Told in flashback, the film where a man named Francis (FRIEDRICH FEHÉR) is telling a man a story sparked by a woman in white walking by, which Francis immediately says is his fiancée. The story is fascinating, of the events that unfolded in a village during a town fair. There is a big attraction, one of a Dr. Caligari (WERNER KRAUSS) who claims to have a sleepwalker (somnambulist) sorts by the name of Cesare (CONRAD VEIDT) who withholds the answers to any question he is asked. When he is asked to reveal how long a person will live, the answer is “Till Dawn Tomorrow.”
The prediction is true.
The questioner, a friend of Francis, is murdered that night, and soon, it’s clear that this is the doing of one person. The big twist, of course, is not that Dr. Caligari is placing Cesare under hypnosis to do this, or that Cesare is the murderer. It is that there were no murders to begin with – Francis is a patient in an insane asylum. Cesare is, too, and “Dr. Caligari” is an employee of the asylum. It is impossible to make logic out of the ramblings of a crazy person, but I would venture the lines of the exact imagination stemming from the confines of the asylum itself, which plays a role in the fantasy. The doctor, giving the last line of the film, says that he now knows how to cure Francis, but doesn’t say exactly what.

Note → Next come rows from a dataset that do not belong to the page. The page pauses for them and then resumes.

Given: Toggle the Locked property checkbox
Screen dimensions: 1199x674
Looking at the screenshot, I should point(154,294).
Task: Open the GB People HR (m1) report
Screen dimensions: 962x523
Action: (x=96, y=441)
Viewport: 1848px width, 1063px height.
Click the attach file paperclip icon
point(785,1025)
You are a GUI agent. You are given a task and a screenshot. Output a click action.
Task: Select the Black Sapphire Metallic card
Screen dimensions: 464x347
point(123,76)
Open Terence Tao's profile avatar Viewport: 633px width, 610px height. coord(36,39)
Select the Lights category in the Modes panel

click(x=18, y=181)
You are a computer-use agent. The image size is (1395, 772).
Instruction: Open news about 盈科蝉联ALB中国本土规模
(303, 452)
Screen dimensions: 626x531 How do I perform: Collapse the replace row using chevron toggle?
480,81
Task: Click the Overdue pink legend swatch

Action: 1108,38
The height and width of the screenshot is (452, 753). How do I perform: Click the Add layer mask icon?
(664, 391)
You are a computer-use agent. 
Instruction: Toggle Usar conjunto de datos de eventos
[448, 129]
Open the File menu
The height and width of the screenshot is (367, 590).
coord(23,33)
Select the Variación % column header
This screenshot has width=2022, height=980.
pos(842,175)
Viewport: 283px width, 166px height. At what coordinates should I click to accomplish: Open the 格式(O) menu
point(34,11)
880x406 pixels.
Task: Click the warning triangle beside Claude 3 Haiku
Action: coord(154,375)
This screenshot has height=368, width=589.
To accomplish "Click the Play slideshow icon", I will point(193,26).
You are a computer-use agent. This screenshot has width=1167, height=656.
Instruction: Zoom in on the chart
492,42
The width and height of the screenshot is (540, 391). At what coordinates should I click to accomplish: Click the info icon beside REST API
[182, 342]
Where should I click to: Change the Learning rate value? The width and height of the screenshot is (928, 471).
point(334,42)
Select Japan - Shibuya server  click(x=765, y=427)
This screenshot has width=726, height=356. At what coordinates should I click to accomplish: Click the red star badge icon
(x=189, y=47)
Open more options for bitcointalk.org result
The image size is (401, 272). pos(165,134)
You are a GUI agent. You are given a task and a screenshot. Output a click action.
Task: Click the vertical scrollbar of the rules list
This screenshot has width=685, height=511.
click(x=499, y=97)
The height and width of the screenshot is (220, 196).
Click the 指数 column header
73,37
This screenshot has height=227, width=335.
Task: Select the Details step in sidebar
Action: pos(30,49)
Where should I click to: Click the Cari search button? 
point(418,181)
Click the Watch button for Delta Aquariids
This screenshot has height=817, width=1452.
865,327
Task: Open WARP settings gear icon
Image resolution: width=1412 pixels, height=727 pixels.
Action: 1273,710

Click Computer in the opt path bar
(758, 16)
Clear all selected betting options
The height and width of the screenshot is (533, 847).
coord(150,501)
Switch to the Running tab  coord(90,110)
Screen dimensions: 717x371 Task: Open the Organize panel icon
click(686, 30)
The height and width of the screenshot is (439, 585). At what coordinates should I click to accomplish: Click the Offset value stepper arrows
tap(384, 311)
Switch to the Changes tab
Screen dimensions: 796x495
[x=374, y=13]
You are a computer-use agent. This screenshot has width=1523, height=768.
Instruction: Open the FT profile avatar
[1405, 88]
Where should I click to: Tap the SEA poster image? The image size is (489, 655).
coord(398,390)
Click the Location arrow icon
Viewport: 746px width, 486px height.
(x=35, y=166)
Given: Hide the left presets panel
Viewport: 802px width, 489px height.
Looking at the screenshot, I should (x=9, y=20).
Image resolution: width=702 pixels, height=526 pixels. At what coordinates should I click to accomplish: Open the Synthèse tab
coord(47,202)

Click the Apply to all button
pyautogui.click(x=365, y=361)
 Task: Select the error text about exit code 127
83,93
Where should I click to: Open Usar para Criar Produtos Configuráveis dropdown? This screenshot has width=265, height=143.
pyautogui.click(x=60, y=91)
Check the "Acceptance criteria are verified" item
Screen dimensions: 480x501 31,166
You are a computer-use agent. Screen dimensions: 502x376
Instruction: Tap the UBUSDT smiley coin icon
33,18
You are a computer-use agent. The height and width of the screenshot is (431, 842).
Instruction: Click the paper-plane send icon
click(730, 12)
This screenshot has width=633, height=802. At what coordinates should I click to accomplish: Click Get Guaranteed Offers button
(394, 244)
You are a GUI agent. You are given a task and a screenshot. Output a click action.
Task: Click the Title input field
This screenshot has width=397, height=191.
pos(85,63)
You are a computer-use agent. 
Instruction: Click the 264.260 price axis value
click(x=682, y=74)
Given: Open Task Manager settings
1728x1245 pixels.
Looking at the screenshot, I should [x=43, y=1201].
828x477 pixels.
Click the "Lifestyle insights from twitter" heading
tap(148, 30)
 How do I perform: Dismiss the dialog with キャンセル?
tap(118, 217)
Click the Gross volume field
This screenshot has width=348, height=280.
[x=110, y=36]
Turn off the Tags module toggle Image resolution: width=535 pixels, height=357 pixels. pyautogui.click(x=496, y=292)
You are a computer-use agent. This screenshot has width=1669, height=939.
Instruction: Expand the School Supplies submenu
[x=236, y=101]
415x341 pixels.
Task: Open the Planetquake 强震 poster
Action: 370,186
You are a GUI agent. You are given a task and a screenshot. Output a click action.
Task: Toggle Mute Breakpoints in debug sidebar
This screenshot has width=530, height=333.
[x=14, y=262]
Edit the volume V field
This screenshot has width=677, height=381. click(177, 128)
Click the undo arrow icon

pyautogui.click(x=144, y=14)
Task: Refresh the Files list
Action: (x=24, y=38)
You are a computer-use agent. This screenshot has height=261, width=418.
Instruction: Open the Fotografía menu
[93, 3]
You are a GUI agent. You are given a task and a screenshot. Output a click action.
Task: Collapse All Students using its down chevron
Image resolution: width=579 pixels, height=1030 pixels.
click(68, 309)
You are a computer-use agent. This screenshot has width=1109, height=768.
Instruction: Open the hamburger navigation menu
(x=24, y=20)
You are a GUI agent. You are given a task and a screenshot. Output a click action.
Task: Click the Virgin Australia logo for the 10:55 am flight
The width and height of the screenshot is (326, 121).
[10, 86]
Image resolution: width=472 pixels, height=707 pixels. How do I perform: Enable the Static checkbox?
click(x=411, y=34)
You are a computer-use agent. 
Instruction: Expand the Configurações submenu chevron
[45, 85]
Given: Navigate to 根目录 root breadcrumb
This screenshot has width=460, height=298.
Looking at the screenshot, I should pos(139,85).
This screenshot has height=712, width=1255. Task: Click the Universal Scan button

I deeply admire the story and screenplay. Written by Hans Janowitz and Carl Meyer, the script drew from experience, recalling a murder in Hamburg and a sideshow nearby, where there were claims of a mystical man who could predict the future. The original story was different – none of Francis’ delusional state exists.
There is a revolutionary and historical sense in the production design as well. All night scenes are bathed in a blue tint. I wonder of Christopher Nolan used this bit as inspiration for his minimalist color scheme in The Dark Knight. The stereotypically expressionist set design shows a sense of dare and ambition that we don’t see very often in movies (American ones, especially) today.
The Cabinet of Dr. Caligari’s contributions to modern filmmaking are innumerable. There is the twist ending, but it somehow makes sense. There is a story through color schemes, and color schemes tell the story. This is a movie that is necessary to watch because it is important, and because it isn’t half bad, either.